Les « Labs » d’innovation dans l’assurance : gadget ou nécessité ?
BNP Paribas Cardif, Axa, Allianz, Covea … Autant d’acteurs majeurs de l’assurance qui lancent depuis plusieurs mois leurs « Laboratoires » (ou « Labs ») d’innovation. Ces espaces sont définis comme des « concentrés » d’innovation, visant à acculturer différents types de publics – clients, collaborateurs internes, business partners – à l’univers digital. Si la multiplication de ces initiatives reflète la volonté des assureurs de s’adapter à la perpétuelle évolution de leurs métiers, une remise en question semble légitime : quelle est la véritable utilité de ces nouveaux espaces d’innovation ?
Le développement sans précédent des Labs d’innovation dans l’assurance
Le multiplication des Labs d’innovation dans le secteur de l’assurance est une tendance qu’il est aujourd’hui difficile d’ignorer. Des investissements colossaux ont été réalisés : BNP Paribas Cardif a par exemple débloqué 600 000 euros pour créer son Lab. La conception de l’Axa Lab a également été particulièrement couteuse : elle a été prise en charge dans le cadre d’un budget de 600 millions d’euros alloués à la digitalisation du groupe. Les objectifs de ces structures diffèrent selon les acteurs : cellules de veille technologique, formation des collaborateurs, conception de nouveaux cas d’usage dans l’assurance, etc. La mise en place de ces dispositifs reste avant tout une opération de communication tout à fait pertinente – à la fois en interne et en externe. Ils témoignent de la volonté des grands groupes d’assoir leur crédibilité en termes de transformation digitale.
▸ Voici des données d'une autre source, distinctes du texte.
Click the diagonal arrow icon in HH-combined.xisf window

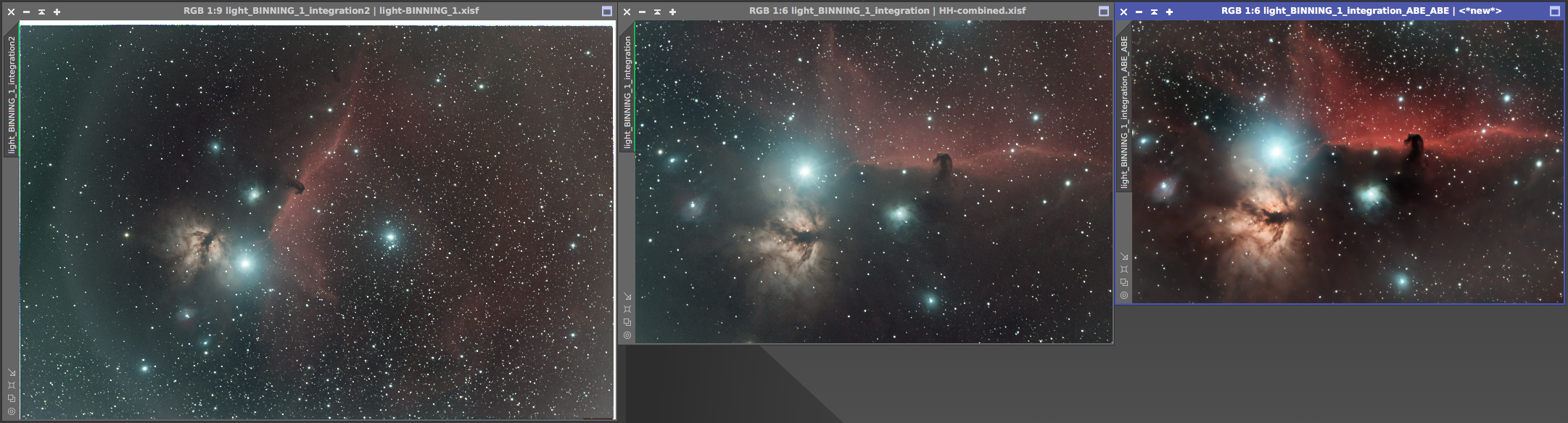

Un retour sur investissement discutable
Si la diversité des technologies proposées au sein des Labs est incontestable, certaines structures semblent se cantonner à simplement « exposer » des innovations qui ne sont pas véritablement intégrées à l’entreprise, et qui restent donc au stade de « gadget » : Gregory Desfosses – Chief Customer Experience & Digital Officer de BNP Paribas Cardif – s’enthousiasmait il y a quelques mois en affirmant que le Cardif Lab était « l’endroit en France où le plus de personnes ont pu tester les Google Glasses ». C’était sans compter sur la déclaration d’Astro Teller, dirigeant du Laboratoire Google X, associant récemment ces lunettes intelligentes à un échec. Par ailleurs, certes chaque Lab dispose d’un fil Twitter, mais les communautés créées autour de ces sujets restent limitées – elles rassemblent quelques milliers de followers tout au plus.
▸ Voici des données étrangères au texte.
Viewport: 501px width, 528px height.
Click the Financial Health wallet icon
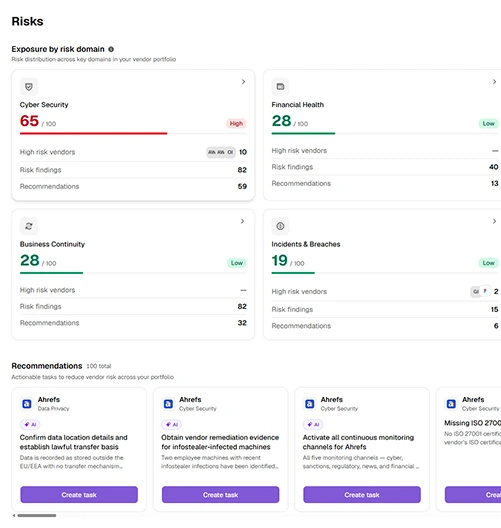pyautogui.click(x=280, y=87)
Aussi, comment envisager l’innovation dans un environnement clos, alors qu’elle devrait toucher l’ensemble des strates de l’entreprise ? Comment les collaborateurs perçoivent-ils la création de Labs dans des environnements externes à leur entreprise ? Est-ce que cela ne reviendrait pas à affirmer qu’ils ne sont pas compétents pour gérer les transformations de leurs propres métiers ? Autant de questions qui aboutissent à un même constat : l’innovation doit s’inscrire dans un projet d’entreprise à la fois global et cohérent.
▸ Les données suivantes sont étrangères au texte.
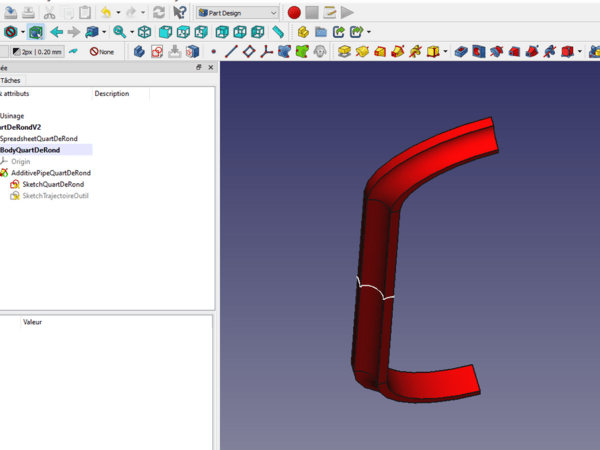Click the What's This help cursor icon
The width and height of the screenshot is (600, 450).
click(179, 13)
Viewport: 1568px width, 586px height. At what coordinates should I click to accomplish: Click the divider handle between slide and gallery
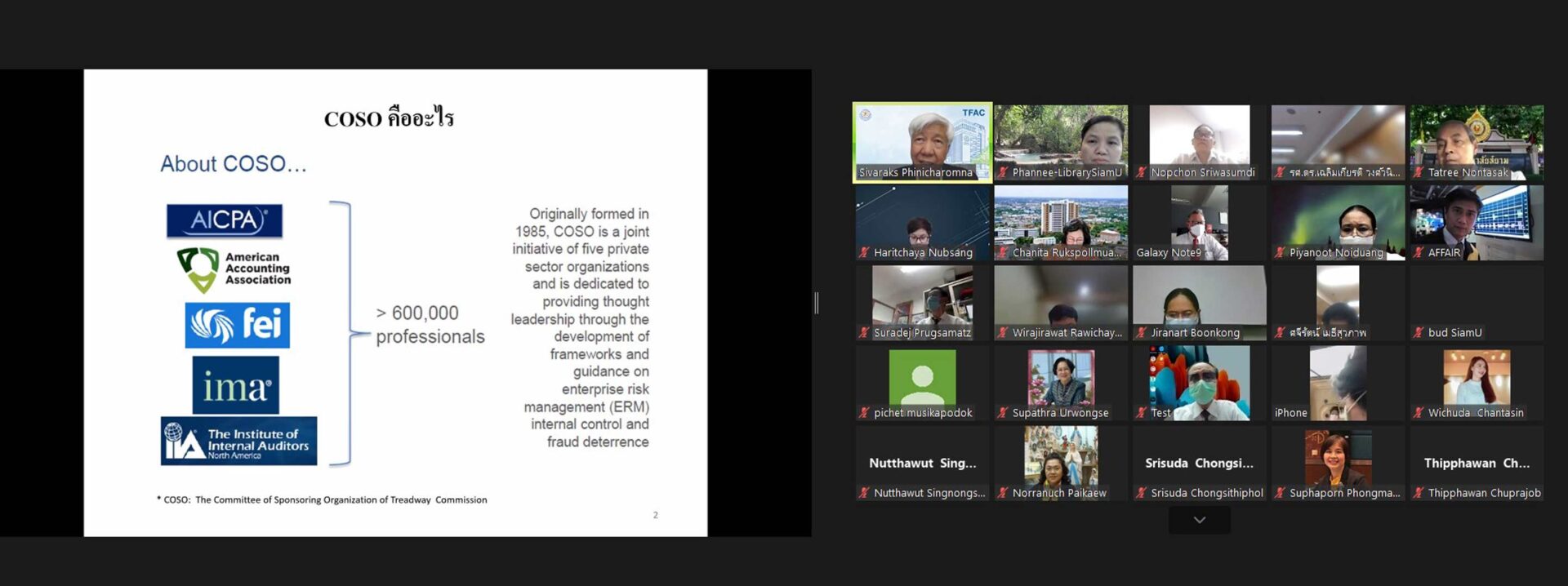817,303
Comment porter les Labs d’innovation au coeur de la stratégie d’entreprise ?
Créer un lieu d’échange, ouvert à tous les collaborateurs en interne, voire aux clients, semble une première étape indispensable. L’un des principaux enjeux des Labs étant de diffuser la culture digitale, proposer un espace de partage au sein duquel chacun est libre d’émettre ses propres réflexions permettra d’auto-enrichir les dispositifs d’innovation.
Il est également nécessaire de définir le fonctionnement des démarches d’innovation au sein desquelles s’intègrent les Labs : quel poids attribuer à l’avis de tel ou tel collaborateur au sujet de telle technologie ? Comment sélectionner les projets d’innovation qui seront effectivement développés ? Quelles instances impliquer dans ce type de décisions ? Clarifier les process associés aux Labs est indispensable pour attester de leur véritable utilité.
Afin d’éviter que l’engouement lié aux Labs dans l’assurance soit un « lieu perdu », il est nécessaire de clarifier les stratégies d’innovation et de communiquer sur l’intérêt de ces dispositifs. La pérennité des démarches et l’adhésion – à la fois des collaborateurs en interne et des clients – en dépendent.